YOUR OBJECTIVE → Copy out the lines of the material that include the string "right".

ENTRIES PROVIDED →

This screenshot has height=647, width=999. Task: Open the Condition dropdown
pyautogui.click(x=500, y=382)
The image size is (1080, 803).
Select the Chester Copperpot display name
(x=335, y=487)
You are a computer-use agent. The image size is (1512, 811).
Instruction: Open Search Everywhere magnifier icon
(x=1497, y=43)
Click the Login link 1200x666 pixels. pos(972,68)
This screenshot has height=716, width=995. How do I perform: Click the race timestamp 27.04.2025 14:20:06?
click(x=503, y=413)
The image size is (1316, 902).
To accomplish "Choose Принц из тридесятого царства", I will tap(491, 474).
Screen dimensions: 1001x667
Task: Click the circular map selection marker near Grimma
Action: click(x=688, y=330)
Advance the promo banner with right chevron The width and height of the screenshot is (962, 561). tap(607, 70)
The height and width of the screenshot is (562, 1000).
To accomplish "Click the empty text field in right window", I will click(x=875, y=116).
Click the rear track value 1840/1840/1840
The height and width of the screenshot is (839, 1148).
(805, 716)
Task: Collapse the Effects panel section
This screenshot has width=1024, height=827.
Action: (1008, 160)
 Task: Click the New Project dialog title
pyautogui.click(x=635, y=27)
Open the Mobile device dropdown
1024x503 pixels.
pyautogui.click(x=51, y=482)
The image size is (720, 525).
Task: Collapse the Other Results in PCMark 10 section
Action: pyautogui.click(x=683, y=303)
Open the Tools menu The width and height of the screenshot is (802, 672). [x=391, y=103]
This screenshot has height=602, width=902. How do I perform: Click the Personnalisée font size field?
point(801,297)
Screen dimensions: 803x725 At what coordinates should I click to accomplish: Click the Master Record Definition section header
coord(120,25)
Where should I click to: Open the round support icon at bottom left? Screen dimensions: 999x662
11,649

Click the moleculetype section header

ANSWER TO THE PROBLEM →
Advance the promo banner with right chevron The width and height of the screenshot is (962, 561). tap(607, 70)
To accomplish "Click the empty text field in right window", I will click(x=875, y=116).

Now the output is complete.